Parmi les grands défis auxquels le secteur de la Santé devrait faire face au Maroc et dans le monde : la gestion des ressources humaines.

 

Selon Mohamed Boussaid, le ministre chargé de la Modernisation des secteurs publics, le développement du secteur au Maroc passe par l'adoption d'une politique efficace et efficiente des ressources humaines.

 

«Il est clair que sans personnel motivé et mobilisé, on ne peut pas prétendre à un service de qualité dans nos établissements hospitaliers», a-t-il souligné, rappelant au passage «la mauvaise répartition spatiale des ressources humaines du domaine de la santé».

 

De son côté, le représentant de l'Organisation mondiale de la santé au Maroc, le docteur Raouf Benammar, qui donnait lecture à un message du directeur régional de l'organisation, a mis l'accent sur «la demande croissante en matière des prestations sanitaires et la diminution des investissements dans le secteur.

 

Ce qui augmente la pression exercée sur le personnel.
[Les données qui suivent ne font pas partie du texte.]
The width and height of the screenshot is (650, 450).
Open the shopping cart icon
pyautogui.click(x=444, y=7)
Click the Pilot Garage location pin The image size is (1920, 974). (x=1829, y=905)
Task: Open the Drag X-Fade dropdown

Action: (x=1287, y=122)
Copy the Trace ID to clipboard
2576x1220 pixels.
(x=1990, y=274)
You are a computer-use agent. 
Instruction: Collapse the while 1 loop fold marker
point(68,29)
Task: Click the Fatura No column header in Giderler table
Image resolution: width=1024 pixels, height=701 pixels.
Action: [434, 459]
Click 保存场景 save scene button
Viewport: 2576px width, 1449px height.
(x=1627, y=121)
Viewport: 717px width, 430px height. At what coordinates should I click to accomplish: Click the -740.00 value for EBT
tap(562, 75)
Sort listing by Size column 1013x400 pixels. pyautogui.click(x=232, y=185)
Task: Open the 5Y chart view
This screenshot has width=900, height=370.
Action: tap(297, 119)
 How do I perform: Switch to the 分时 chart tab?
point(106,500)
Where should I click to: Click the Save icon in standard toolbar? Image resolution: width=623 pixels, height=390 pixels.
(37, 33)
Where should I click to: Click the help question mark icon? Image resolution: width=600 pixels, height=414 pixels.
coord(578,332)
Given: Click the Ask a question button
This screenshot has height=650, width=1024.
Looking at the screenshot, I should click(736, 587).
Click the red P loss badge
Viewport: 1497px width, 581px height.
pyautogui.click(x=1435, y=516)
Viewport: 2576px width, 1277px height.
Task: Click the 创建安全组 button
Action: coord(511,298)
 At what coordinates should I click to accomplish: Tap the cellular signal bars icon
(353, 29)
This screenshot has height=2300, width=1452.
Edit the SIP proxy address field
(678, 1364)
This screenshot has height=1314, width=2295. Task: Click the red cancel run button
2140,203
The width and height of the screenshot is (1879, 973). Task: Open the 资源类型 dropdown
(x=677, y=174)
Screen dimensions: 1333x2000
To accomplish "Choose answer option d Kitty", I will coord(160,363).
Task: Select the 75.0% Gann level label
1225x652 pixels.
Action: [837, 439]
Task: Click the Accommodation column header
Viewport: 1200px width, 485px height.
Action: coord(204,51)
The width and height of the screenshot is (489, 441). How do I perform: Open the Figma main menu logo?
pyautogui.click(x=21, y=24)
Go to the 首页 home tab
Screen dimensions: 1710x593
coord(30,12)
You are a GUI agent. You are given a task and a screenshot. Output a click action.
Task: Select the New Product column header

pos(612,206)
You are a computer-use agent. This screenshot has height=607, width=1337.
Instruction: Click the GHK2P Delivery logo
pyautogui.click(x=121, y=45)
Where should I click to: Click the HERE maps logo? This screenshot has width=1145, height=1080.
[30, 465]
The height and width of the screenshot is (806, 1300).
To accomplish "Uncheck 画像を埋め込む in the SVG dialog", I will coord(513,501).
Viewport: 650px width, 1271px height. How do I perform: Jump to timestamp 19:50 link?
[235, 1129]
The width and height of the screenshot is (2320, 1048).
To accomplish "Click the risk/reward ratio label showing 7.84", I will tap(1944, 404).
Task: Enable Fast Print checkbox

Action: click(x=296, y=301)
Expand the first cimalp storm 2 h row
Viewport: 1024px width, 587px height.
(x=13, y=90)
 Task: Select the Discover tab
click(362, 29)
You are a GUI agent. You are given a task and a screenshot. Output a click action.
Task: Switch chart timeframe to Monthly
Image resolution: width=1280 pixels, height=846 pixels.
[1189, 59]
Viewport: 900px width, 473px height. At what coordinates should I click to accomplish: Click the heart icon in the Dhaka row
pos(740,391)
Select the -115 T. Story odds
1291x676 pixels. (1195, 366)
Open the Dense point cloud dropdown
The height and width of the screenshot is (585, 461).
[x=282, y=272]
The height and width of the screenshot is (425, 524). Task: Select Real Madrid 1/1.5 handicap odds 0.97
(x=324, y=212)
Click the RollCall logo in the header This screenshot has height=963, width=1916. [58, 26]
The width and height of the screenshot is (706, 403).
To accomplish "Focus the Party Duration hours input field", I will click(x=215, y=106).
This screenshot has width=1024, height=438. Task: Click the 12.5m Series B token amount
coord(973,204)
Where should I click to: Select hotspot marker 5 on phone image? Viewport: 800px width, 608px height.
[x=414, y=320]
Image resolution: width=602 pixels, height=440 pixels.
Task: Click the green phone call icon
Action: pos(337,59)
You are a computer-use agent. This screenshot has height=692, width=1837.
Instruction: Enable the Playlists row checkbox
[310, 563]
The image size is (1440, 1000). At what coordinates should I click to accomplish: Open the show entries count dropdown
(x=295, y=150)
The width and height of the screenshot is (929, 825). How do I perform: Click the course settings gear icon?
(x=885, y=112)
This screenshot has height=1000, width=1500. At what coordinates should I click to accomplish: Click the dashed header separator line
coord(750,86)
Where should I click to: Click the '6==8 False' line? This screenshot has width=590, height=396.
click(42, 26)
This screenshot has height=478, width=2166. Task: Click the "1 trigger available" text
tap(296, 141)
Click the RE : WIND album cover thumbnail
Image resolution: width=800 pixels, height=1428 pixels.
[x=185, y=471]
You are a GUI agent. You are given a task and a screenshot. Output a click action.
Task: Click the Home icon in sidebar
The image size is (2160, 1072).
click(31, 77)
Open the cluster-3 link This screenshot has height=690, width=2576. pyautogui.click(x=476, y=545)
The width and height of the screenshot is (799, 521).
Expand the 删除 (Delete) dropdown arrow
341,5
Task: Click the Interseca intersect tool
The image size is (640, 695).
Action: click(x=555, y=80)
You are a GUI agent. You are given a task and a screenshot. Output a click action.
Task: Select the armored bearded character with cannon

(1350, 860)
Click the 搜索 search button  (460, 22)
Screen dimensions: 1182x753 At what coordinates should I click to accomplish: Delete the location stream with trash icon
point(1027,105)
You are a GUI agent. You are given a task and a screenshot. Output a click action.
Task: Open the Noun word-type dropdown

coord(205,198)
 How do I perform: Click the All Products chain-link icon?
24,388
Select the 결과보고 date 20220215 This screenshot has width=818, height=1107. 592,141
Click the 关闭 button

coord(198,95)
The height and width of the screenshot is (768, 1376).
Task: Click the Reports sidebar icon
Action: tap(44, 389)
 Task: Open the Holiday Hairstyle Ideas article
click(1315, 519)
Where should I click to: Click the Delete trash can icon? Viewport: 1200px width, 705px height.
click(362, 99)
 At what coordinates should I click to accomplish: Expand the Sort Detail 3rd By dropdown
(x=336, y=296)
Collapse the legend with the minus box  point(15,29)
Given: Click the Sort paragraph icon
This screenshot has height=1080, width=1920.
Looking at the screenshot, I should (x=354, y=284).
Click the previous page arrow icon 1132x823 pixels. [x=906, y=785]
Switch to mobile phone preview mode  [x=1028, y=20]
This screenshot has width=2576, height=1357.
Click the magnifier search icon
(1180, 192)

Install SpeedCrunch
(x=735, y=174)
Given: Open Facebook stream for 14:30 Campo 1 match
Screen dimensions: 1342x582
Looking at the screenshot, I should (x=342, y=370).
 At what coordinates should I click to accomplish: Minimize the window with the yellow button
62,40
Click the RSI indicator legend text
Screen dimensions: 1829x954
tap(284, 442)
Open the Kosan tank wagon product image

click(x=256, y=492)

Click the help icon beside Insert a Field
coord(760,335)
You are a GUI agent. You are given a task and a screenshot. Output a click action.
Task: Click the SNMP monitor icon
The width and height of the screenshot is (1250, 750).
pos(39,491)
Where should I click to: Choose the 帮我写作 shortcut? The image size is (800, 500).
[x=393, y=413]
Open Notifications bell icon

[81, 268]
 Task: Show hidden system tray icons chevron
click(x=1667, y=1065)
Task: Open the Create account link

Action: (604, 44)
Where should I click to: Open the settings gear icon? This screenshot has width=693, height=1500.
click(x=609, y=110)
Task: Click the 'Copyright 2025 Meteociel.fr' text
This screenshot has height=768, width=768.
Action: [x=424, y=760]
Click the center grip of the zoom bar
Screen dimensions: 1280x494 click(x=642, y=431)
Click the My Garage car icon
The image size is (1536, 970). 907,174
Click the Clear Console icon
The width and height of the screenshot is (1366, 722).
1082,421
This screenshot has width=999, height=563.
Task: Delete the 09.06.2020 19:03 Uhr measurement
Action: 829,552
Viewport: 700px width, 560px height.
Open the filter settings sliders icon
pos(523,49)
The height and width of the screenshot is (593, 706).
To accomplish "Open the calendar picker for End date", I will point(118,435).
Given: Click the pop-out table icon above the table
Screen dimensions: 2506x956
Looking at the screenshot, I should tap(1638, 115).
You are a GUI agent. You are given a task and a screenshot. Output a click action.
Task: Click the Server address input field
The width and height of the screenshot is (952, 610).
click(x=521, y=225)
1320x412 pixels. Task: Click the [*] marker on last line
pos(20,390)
D'où la nécessité d'examiner attentivement les problèmes de planification et de gestion des ressources humaines».

 

M. Benammar a ajouté que «les systèmes de santé dans le monde font face à une crise tridimensionnelle : le manque de personnel, la démotivation et le manque de confiance», précisant que l'OMS estime le nombre des ressources humaines travaillant dans le secteur s'élève à 60 millions d'individus et que le déficit se chiffre en millions.